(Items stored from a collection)
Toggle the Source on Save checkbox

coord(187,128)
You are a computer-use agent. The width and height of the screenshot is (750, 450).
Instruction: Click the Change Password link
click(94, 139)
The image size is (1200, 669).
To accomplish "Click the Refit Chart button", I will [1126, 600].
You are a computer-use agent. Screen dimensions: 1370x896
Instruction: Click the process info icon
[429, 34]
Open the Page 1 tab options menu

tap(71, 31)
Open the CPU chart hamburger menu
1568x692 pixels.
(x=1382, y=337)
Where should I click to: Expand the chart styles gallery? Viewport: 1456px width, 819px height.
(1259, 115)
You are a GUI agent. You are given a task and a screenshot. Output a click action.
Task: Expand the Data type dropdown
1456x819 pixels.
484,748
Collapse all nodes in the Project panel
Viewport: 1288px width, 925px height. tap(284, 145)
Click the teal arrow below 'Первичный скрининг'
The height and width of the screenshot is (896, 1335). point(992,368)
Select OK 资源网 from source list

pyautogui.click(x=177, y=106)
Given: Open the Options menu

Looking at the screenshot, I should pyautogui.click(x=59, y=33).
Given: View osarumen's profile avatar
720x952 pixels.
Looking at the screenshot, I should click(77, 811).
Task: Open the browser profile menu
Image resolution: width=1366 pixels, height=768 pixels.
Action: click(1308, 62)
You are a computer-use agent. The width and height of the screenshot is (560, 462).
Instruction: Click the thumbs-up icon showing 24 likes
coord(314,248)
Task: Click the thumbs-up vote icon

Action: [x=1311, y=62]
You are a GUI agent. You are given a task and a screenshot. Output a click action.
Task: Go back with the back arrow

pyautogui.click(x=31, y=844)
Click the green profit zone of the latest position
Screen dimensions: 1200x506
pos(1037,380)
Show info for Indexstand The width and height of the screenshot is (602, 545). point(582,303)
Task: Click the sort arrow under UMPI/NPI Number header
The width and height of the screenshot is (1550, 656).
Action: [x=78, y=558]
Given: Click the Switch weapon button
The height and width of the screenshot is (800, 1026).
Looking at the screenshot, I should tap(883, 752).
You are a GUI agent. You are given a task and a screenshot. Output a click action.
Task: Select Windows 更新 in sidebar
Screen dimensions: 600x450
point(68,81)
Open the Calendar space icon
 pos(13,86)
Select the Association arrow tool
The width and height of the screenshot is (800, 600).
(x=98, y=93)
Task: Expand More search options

* **Goal**:
Print the material word for word, starting at its first line and stopping after the line that contains "Action: [x=78, y=558]". Include that final line.

* **Worked answer**:
Toggle the Source on Save checkbox

coord(187,128)
You are a computer-use agent. The width and height of the screenshot is (750, 450).
Instruction: Click the Change Password link
click(94, 139)
The image size is (1200, 669).
To accomplish "Click the Refit Chart button", I will [1126, 600].
You are a computer-use agent. Screen dimensions: 1370x896
Instruction: Click the process info icon
[429, 34]
Open the Page 1 tab options menu

tap(71, 31)
Open the CPU chart hamburger menu
1568x692 pixels.
(x=1382, y=337)
Where should I click to: Expand the chart styles gallery? Viewport: 1456px width, 819px height.
(1259, 115)
You are a GUI agent. You are given a task and a screenshot. Output a click action.
Task: Expand the Data type dropdown
1456x819 pixels.
484,748
Collapse all nodes in the Project panel
Viewport: 1288px width, 925px height. tap(284, 145)
Click the teal arrow below 'Первичный скрининг'
The height and width of the screenshot is (896, 1335). point(992,368)
Select OK 资源网 from source list

pyautogui.click(x=177, y=106)
Given: Open the Options menu

Looking at the screenshot, I should pyautogui.click(x=59, y=33).
Given: View osarumen's profile avatar
720x952 pixels.
Looking at the screenshot, I should click(77, 811).
Task: Open the browser profile menu
Image resolution: width=1366 pixels, height=768 pixels.
Action: click(1308, 62)
You are a computer-use agent. The width and height of the screenshot is (560, 462).
Instruction: Click the thumbs-up icon showing 24 likes
coord(314,248)
Task: Click the thumbs-up vote icon

Action: [x=1311, y=62]
You are a GUI agent. You are given a task and a screenshot. Output a click action.
Task: Go back with the back arrow

pyautogui.click(x=31, y=844)
Click the green profit zone of the latest position
Screen dimensions: 1200x506
pos(1037,380)
Show info for Indexstand The width and height of the screenshot is (602, 545). point(582,303)
Task: Click the sort arrow under UMPI/NPI Number header
The width and height of the screenshot is (1550, 656).
Action: [x=78, y=558]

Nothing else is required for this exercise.